La Cour de justice de l’Union européenne, par un arrêt rendu le 10 octobre 2019, précise l’interprétation de la libre circulation des travailleurs salariés au sein de l’Union.
Une ressortissante d’un État membre a exercé son activité d’enseignement durant dix-sept années dans un pays voisin avant de rejoindre une collectivité publique de son pays d’origine. L’administration d’accueil a limité la reconnaissance de son ancienneté à trois ans, appliquant les dispositions restrictives d’une convention collective nationale régissant le secteur de la fonction publique.

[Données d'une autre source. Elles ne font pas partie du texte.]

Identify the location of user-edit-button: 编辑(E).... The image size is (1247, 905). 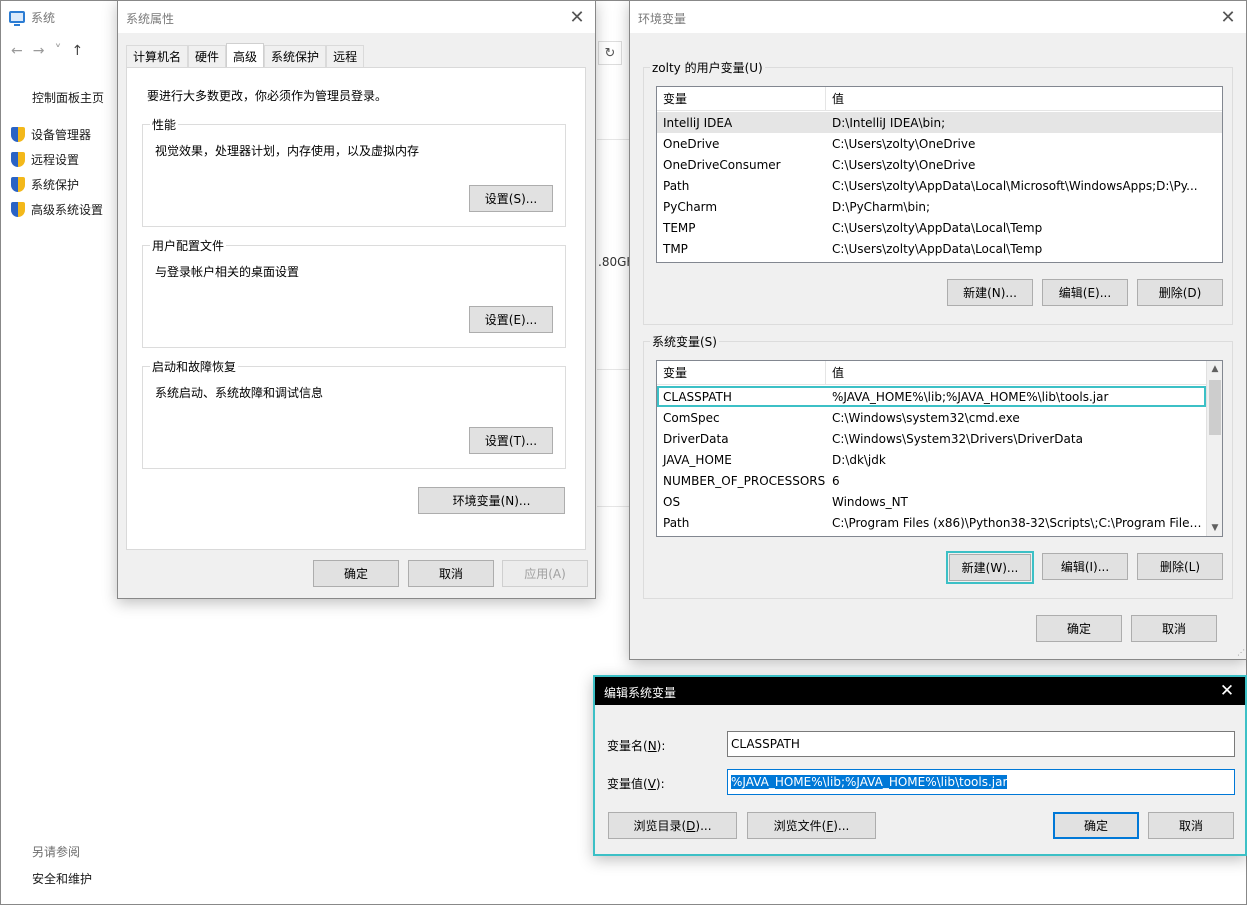
(1085, 292).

Le tribunal du travail a initialement fait droit à la demande de reclassement salarial rétroactif formulée par la requérante pour la totalité de son expérience professionnelle passée. Le tribunal supérieur du travail a ensuite infirmé ce jugement, estimant que le plafonnement de l’ancienneté n’était pas contraire au principe d’égalité de traitement entre les agents. La Cour fédérale du travail a alors décidé de surseoir à statuer pour interroger la juridiction européenne sur la compatibilité de cette réglementation avec le droit primaire.
Le litige soulève la question de la validité d’une mesure nationale limitant la prise en compte de l’expérience professionnelle équivalente acquise auprès d’un employeur tiers situé ailleurs. La Cour répond que l’article 45 TFUE s’oppose à un plafonnement de trois ans pour une activité identique à celle exercée au service de la nouvelle collectivité.
Il convient d’analyser la caractérisation d’une entrave à la liberté de circulation avant d’examiner l’absence de justifications proportionnées admises par les juges de la grande instance européenne.
I. La caractérisation d’une entrave à la libre circulation des travailleurs
A. Le caractère dissuasif du plafonnement de l’expérience professionnelle équivalente
La Cour souligne que « une réglementation nationale qui ne prend pas en compte l’intégralité des périodes antérieures d’activité équivalente […] est susceptible de rendre moins attrayante la libre circulation ». Ce traitement différencié dissuade effectivement les citoyens de quitter leur pays d’origine pour exercer des fonctions similaires sur le territoire d’un autre État membre. Les travailleurs migrants se trouvent ainsi pénalisés lors de leur retour ou de leur installation en raison de la perte substantielle de leurs avantages pécuniaires durement acquis.
B. La distinction nécessaire entre l’activité équivalente et l’expérience simplement utile
La juridiction européenne impose de distinguer « l’expérience professionnelle équivalente » de celle qui s’avère « simplement utile » pour l’exercice de la fonction d’enseignement dont il est ici question. La libre circulation impose la valorisation complète des périodes d’activité identiques, garantissant que les migrants soient soumis aux mêmes conditions salariales que les agents locaux sédentaires. Cette exigence d’équivalence assure une protection effective contre les discriminations indirectes fondées sur le parcours professionnel réalisé au sein du marché unique de l’emploi européen.
II. L’absence de justifications proportionnées à la mesure de restriction salariale
A. L’inefficacité manifeste des objectifs de fidélisation et de réintégration du personnel
L’employeur public invoque des objectifs de fidélisation et de réintégration pour justifier la restriction opérée sur le niveau de rémunération lors du recrutement de la nouvelle salariée. Les juges rejettent cette argumentation car « la mesure en cause au principal n’est pas apte à favoriser la fidélisation » d’un agent public travaillant déjà pour la collectivité. La rémunération liée à l’expérience est due indépendamment du changement d’établissement, ce qui neutralise totalement l’effet de loyauté initialement recherché par l’autorité publique de l’État d’accueil.
B. Le cloisonnement prohibé du marché de l’emploi au regard de l’effet utile du traité
La réglementation produit un « cloisonnement du marché de l’emploi » local en empêchant la libre circulation des compétences entre les différents employeurs du secteur de l’enseignement public. Une telle mesure va « à l’encontre du principe même de la libre circulation des travailleurs » en créant des barrières artificielles préjudiciables à la mobilité géographique européenne. La Cour conclut que l’article 45 TFUE interdit toute pratique nationale restreignant indûment le droit des ressortissants à valoriser l’intégralité de leur expérience professionnelle transfrontalière légitime.